Explore our innovative projects in computational linguistics and research.

WordNet Punjabi

(Shahmukhi)

This tool is a desktop application designed to provide users with an intuitive interface for searching and retrieving lexical information from an Excel-based database. Built using the PyQt5 framework, the application offers features like word input, part of speech (POS) category selection, and options to extract specific word details. It allows users to browse through multiple POS categories, which are read from an Excel file, and retrieve relevant information from different database sheets. Users can input a word, choose the corresponding POS category, and receive detailed information about the word, which is displayed in a text box. Additionally, the tool incorporates a 'Contact' button that links to email support for assistance, as well as the ability to trigger searches through keyboard shortcuts like pressing 'Enter'. The tool is particularly useful for linguists or anyone working with lexical data, as it streamlines the process of accessing and managing large datasets efficiently.

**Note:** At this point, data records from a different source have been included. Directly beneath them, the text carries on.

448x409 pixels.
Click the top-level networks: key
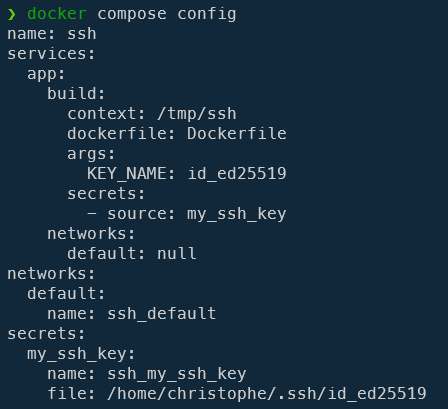(51, 274)
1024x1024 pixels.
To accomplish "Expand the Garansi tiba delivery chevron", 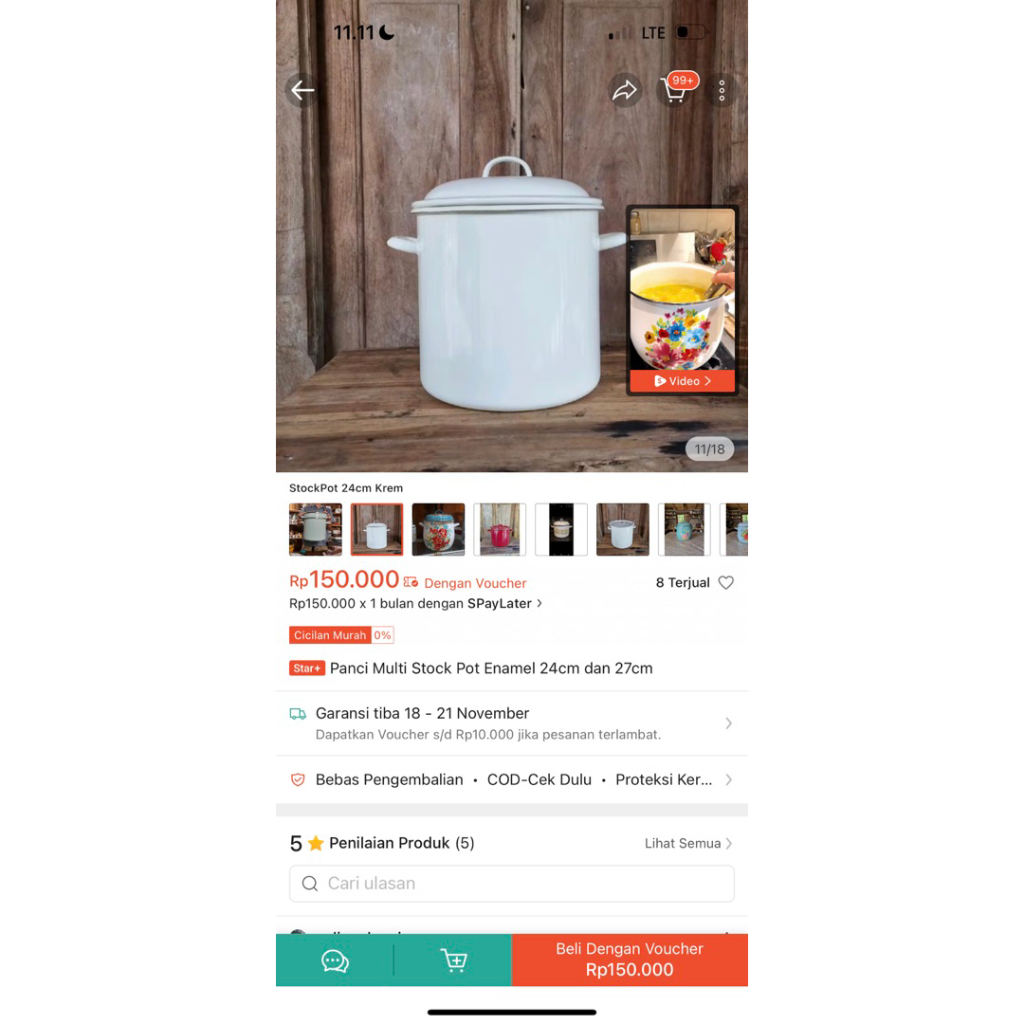I will click(x=728, y=723).
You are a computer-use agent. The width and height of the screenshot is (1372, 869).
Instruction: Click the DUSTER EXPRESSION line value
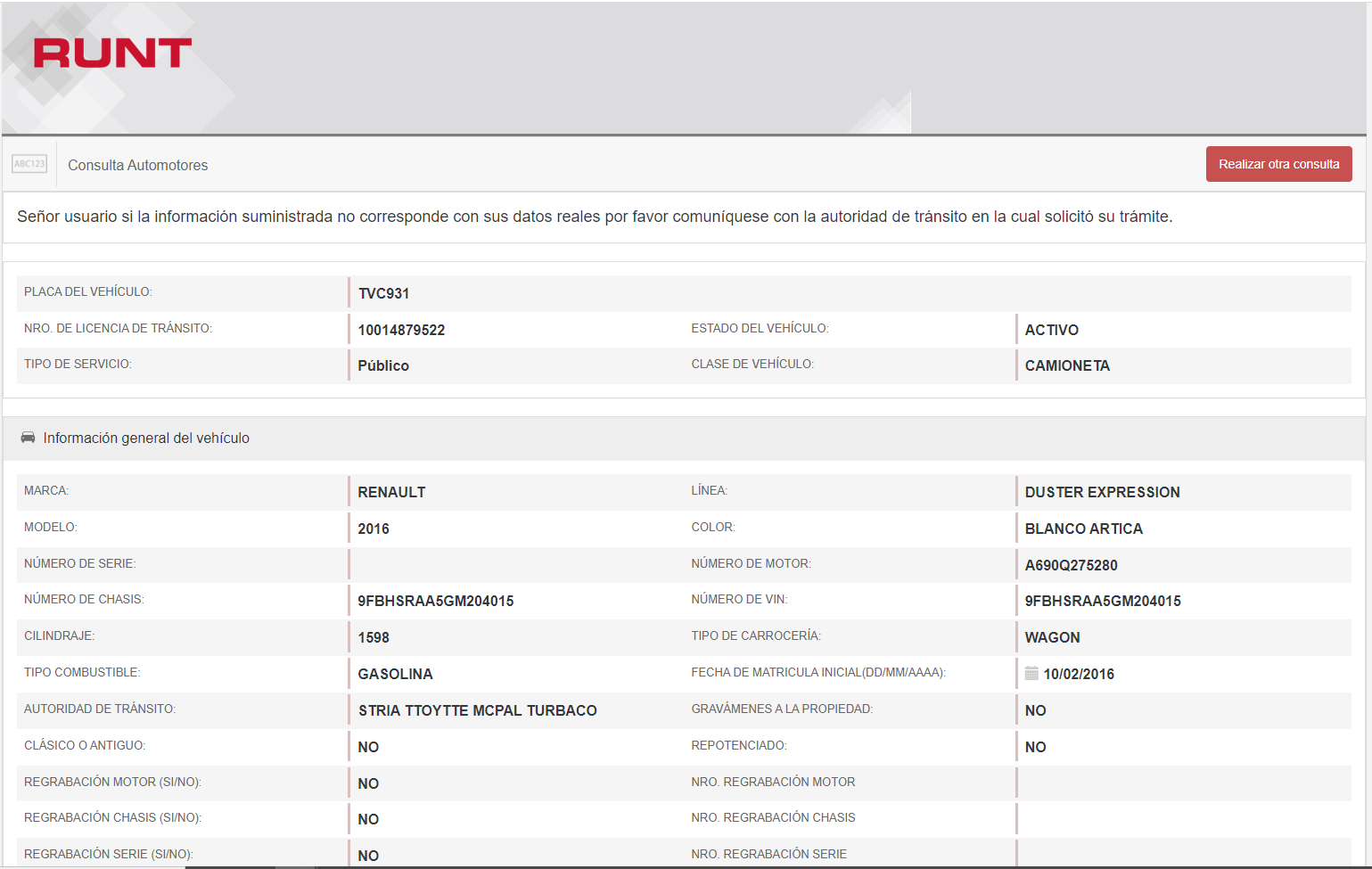coord(1102,492)
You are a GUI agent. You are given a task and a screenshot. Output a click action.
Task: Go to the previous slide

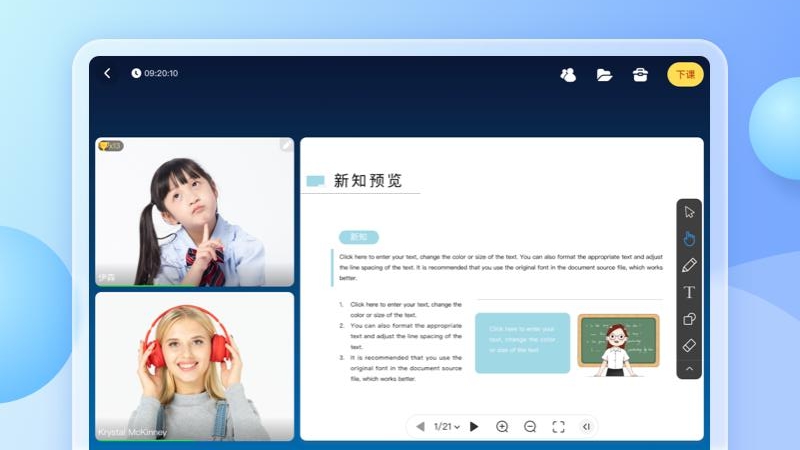click(x=420, y=426)
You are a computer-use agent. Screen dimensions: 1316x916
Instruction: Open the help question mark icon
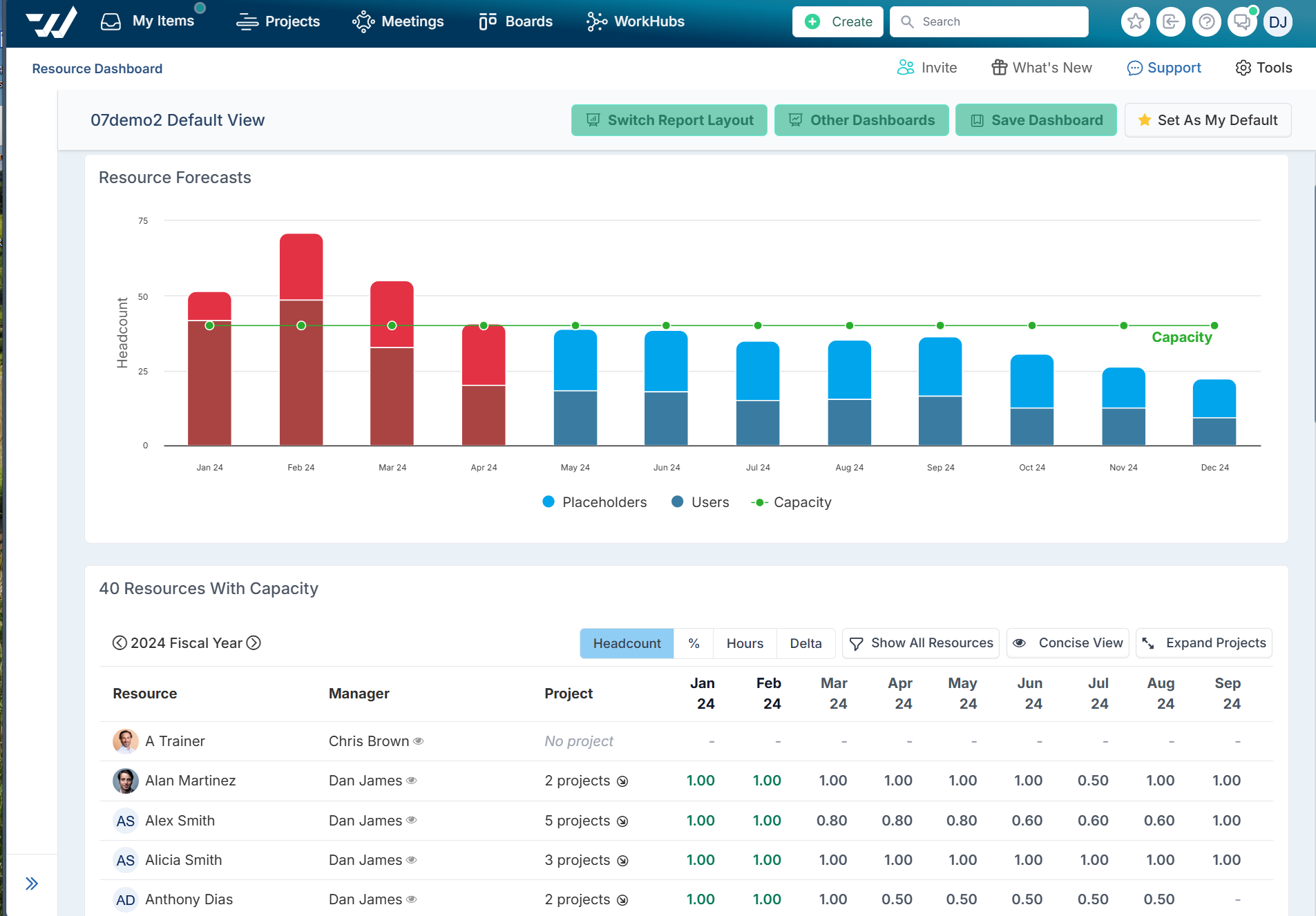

This PyQt5-based application enables users to process a text corpus by extracting sentences containing specific words from an Excel file. Users can upload both an Excel file with words and a text file with the corpus, and the tool searches for each word in the corpus, extracting sentences with up to 10 words of context on either side. The application features a progress bar to track processing and allows users to save the extracted data into an Excel file. Additionally, it includes a 'Help' tab with usage instructions, making it ideal for textual analysis and data extraction tasks.

Sentence extractor

Punjabi (Shahmukhi) Morphological Analyzer

This tool is a desktop application built using PyQt6, designed to perform stemming and morphological analysis for Punjabi Shahmukhi words. The application consists of two main functions: a Stemmer that applies predefined rules to find the stem of a word, avoiding stemming for specific common words, and a Morphological Analyzer that breaks down words into prefixes, roots, and suffixes using linguistic rules.

Rule Based Stemmer

The graphical user interface (GUI) consists of two tabs: one for stemming and one for morphological analysis. Users can input words for analysis, and the results are displayed in tables, showing the original word along with its stem or morphological breakdown. The tool allows users to load word lists from text files, process them, and save the results as text, CSV, or Excel files. The tool is designed to be user-friendly, offering features like saving results and clearing inputs. This makes it highly functional for linguistic research and applications in natural language processing (NLP) for Punjabi Shahmukhi.

Punjabi (Shahmukhi) USAS Tagger

This tool is a Tkinter-based desktop application designed for tagging Urdu words using a USAS tagging dictionary. Users can load an Excel file containing tagged words, input text, and tag words based on their corresponding categories. The application displays tagged words, identifies untagged ones, and allows users to highlight untagged words. It features text search functionality, output format options, and the ability to save results in text format. Additionally, users can save untagged words separately, making the tool useful for linguistic analysis and text annotation in Urdu.

Corpus Generator

This Tkinter-based application is designed for generating a text corpus by extracting content from web links provided by the user. It allows users to input or import multiple URLs, extract the text from each webpage using BeautifulSoup, and save the collected content in either a single file or as separate files in .txt or .docx formats. The tool features a progress bar for tracking the extraction process and provides a user-friendly interface with options to customize the saving format. Additionally, it includes a help function that opens the default email client for user support, making it ideal for researchers and students needing to gather large amounts of text data efficiently.